- Born: Burton Edward Grossman February 15, 1918 Corpus Christi, Texas, U.S.
- Died: November 12, 1999 (aged 81) London, United Kingdom
- Education: University of Texas at Austin The John Dewey University Consortium of America
- Occupation: Founder of Grupo Continental
- Spouse: Shirley Fleishman

= Burton E. Grossman =

American businessman

Burton Edward Grossman (February 15, 1918 – November 12, 1999) was an American-Mexican international businessman, health and education promoter, who served as chairman and CEO of Grupo Continental, a holding company established in Tampico, Tamaulipas, Mexico, that owns and operates 46 corporations dealing with soft drinks, sugar refining, mineral water, cooling systems, plastics, and mainly bottling factories for The Coca-Cola Company in Mexico.

==Early life==
Grossman was born in Corpus Christi, Texas. He completed his education in Business Administration at the University of Texas at Austin. He studied a Doctor of Law at The John Dewey University Consortium of America in New York, and obtained an Honorary degree in Business Administration from the same university.
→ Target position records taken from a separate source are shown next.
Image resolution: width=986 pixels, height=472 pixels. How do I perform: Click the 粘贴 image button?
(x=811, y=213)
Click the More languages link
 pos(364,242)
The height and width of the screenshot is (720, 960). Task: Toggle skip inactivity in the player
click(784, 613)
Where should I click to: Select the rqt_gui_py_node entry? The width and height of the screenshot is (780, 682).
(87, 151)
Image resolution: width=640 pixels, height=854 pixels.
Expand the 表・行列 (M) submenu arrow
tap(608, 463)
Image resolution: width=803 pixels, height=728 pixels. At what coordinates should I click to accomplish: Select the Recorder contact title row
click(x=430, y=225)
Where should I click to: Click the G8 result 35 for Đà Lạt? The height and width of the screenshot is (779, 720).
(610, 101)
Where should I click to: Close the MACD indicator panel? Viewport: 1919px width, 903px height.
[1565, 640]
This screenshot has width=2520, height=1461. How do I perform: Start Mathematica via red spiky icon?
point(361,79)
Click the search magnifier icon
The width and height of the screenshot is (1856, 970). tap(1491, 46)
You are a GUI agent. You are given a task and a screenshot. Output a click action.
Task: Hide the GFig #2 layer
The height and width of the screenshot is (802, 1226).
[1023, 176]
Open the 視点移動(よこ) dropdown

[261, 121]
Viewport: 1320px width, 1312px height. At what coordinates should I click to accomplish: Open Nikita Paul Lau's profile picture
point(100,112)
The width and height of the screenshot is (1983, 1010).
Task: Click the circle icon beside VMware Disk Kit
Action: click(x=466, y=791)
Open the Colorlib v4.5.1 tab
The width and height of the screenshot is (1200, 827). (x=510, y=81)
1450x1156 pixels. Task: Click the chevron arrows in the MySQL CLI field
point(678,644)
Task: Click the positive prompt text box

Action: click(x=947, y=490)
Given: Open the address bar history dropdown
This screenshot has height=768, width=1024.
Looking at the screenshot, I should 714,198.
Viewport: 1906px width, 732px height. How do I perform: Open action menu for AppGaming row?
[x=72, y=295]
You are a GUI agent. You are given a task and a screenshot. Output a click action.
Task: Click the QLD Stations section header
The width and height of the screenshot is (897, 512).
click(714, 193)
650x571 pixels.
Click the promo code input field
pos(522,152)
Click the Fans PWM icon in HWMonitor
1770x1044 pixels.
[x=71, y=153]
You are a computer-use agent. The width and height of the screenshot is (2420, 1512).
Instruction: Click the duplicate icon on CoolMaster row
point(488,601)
He acquired Mexican citizenship in 1955. Burton married Shirley Fleishman, daughter of Herman Harris Fleishman, son of the founder of Grupo Tampico. They had two children: Cynthia Helene and Bruce Edward Grossman.

==Business career==
Grossman founded Grupo Continental in 1964. He encouraged the collective benefit, and was one of the main promoters in education in the south of Mexican state Tamaulipas with donations who became a Multipurpose Building on his honor name and San Antonio, Texas. He was also chairman of InterContinental Bank Shares Corporation, and he was member and/or advisor to multiple Boards of Trustees in San Antonio, the Southern United States and in Mexico.

He presided over the board of directors of the Tamaulipas Institute of Higher Education from 1978 to 1999. He contributed with important donations for the development of this university.

Known for his great generosity of time and money to the arts, education and medical research, Grossman is credited for making the largest financial gift in the history of UIW, helping build the International Conference Center and the proposed science and energy center while establishing scholarships for business majors and students in financial need. Grossman received the Ohtli Award from the Mexican government in 1998. Grossman died in November 1999 in London.